— Required action —
From the passage below on the roleplaying teaching sessions, copy word for word the text between "Additionally, the moderator" and "texts, among others.", inclusive.

Additionally, the moderator sent pedagogical material to the participants to support them in the planning of their class proposal, such as tutorial videos, lesson plans, and supplementary reading texts, among others.
Participants were invited to plan and execute an educational activity for a course and learning objective of their choice. The execution of each session was based on the roleplaying technique. Participants were invited to adopt two roles: (a) Teacher, when executing the educational activity, and (b) Student, when participating in the activities proposed by their peers. In the teaching processes, participants were motivated to ask questions and to adopt behaviors according to the educational level indicated. The moderator’s role was to listen attentively to the presentations and offer adequate feedback through simulated gestures, clapping, laughing, or using emoticons (experiential learning mode: concrete experience). At the end of the session, the moderator could reflect upon the fulfillment of the situation presented, as well as the performance of each presentation. Participants reflected on the experience, about the different strategies used by their peers to approach the situation, the resources available for teaching, and their strengths, as well as aspects to improve in their roles as teachers (experiential learning mode: reflective observation).

— Extracted data —

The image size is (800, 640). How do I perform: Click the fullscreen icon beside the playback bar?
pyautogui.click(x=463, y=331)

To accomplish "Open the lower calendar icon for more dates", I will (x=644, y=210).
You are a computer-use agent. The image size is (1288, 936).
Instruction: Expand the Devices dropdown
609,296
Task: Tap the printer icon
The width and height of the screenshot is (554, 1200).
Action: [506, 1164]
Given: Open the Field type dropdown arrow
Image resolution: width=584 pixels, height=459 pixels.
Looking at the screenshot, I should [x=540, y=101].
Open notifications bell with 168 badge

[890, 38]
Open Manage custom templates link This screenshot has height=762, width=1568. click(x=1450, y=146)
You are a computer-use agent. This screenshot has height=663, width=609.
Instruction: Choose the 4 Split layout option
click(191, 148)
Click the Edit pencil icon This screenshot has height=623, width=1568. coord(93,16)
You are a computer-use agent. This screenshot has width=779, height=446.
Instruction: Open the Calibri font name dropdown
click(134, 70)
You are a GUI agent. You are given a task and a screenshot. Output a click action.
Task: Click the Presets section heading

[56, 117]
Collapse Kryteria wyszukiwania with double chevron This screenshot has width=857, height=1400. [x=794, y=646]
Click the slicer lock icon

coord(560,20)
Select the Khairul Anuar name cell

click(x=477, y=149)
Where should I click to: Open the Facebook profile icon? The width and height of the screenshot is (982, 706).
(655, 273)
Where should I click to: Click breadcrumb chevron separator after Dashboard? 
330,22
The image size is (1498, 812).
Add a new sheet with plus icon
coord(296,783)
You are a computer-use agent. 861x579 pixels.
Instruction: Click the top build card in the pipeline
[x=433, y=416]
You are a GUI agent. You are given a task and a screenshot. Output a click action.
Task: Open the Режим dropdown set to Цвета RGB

— Response area —
Additionally, the moderator sent pedagogical material to the participants to support them in the planning of their class proposal, such as tutorial videos, lesson plans, and supplementary reading texts, among others.